傍観者としてニコニコしていたリオンさんは、その笑顔を崩さないまま、
やっと口を開いた。
「そうですね。恋人……ではないかな。
タケルは、昨日倒れているところを拾ったんだ。
記憶喪失で色んなことを忘れちゃってるから、この町に慣れるまで、ここで働いてもらうことにしてます。みなさんよろしくね。」
「よろしくお願いします。タケルです。この子はコメという名前です。皆さんと仲良くなれたら嬉しいです。」
自己紹介をと思い、コメをポケットから出して、一緒にお辞儀をする。
「そっかぁ!早とちりだったか!!!」
「昨日、お店が開いてなかったのはそれでか!!」
「リオンもついに結婚かと思ったのにねー。残念だわ。」
「記憶喪失?大変ね。なんでも教えるわよ!」
「コメちゃん?あんまり見たことない小鳥ね!可愛いわ。」
「じゃあ!歓迎会だ!!歓迎会!!!歓迎会しよう!!」
「はぁ。どんだけ宴会したいのよ………。」
皆さん思い思いのことを言っているが、歓迎的な感じだ。
良かった。これから楽しくやっていけそうだ。
ホッと安心していると、お母さんと手を繋いでいる一人の5才くらいの女の子が、リオンさんに話しかけた。

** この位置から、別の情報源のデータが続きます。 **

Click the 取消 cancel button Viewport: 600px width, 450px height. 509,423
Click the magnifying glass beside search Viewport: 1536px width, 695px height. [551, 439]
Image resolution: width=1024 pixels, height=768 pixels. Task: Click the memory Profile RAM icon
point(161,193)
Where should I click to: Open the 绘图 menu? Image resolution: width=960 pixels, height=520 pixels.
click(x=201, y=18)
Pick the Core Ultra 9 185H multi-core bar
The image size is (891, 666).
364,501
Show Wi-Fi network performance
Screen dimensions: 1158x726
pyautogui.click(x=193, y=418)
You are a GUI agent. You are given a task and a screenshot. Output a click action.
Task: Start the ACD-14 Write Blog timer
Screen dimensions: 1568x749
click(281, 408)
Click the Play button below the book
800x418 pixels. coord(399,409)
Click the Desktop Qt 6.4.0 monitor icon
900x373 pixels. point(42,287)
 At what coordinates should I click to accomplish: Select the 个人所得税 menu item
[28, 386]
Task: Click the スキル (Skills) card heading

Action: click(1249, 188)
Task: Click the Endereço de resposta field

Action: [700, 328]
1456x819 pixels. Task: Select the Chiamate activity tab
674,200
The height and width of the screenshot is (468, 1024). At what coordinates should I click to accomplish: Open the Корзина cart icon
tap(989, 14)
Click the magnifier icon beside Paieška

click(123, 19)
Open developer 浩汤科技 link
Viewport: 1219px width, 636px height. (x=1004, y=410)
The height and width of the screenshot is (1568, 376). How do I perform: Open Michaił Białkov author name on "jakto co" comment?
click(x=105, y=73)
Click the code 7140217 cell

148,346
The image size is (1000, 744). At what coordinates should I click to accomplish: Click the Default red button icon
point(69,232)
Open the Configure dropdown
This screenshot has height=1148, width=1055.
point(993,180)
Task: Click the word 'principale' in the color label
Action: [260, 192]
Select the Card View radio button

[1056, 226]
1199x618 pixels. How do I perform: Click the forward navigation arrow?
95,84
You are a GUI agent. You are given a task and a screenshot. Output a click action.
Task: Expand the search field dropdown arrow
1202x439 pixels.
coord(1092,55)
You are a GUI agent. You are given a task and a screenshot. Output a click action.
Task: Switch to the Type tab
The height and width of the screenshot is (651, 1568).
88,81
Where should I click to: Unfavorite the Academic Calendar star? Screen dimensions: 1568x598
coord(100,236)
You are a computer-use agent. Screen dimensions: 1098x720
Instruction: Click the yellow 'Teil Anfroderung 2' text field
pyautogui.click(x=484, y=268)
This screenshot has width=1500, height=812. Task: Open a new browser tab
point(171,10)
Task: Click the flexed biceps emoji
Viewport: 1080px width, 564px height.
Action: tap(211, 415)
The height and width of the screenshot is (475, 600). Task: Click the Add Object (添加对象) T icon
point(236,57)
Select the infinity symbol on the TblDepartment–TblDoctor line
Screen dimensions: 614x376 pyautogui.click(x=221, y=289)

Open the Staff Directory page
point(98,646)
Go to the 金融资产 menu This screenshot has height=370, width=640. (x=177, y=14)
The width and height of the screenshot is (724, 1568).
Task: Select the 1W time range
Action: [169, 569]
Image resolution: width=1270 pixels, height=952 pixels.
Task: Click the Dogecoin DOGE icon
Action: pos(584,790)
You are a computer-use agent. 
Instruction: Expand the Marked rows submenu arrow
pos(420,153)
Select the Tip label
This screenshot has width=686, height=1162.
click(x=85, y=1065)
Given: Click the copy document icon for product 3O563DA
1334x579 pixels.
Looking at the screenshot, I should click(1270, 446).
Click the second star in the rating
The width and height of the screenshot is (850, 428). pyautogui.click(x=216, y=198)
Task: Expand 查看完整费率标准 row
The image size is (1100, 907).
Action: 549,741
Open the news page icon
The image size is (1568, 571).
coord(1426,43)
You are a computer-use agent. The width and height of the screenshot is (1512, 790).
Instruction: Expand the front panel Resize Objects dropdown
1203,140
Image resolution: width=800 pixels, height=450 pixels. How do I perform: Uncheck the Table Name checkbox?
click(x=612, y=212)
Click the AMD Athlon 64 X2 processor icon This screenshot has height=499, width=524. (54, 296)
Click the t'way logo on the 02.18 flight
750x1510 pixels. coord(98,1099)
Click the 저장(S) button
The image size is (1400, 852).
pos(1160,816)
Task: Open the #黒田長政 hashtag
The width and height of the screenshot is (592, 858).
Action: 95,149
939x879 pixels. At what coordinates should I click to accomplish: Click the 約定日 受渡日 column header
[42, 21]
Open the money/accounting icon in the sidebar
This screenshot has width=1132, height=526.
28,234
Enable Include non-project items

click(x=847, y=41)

「えーっ!リオンお兄さん!私、リオンお兄さんはタケルお兄さんと好き好き同士だと思ったのに……。倒れていたところを助けるなんて、絵本に出てくるお話みたいだよ!「運命」じゃないの?」
「ちょっと、アンナ。やめなさい、リオンさんが困るでしょう。」
「…でも、お母さんもお兄さんたちの噂聞いて、はしゃいでここまで来たんでしょ?」
「くっ……そうだけど……。」
「運命、かぁ……。あのね、アンナちゃん、恋人、じゃないんだ。今のところはね。」
「そっかぁ。」
「うん。わかってくれた?」
………ええええぇぇーー?
い、今のところ…………?
リオンさんの爆弾発言で、お店がものすごく騒がしくなったのは言うまでもない…………。
リオンさん、実は結構いたずら好きだったりする…………?
今日は、とても疲れた…。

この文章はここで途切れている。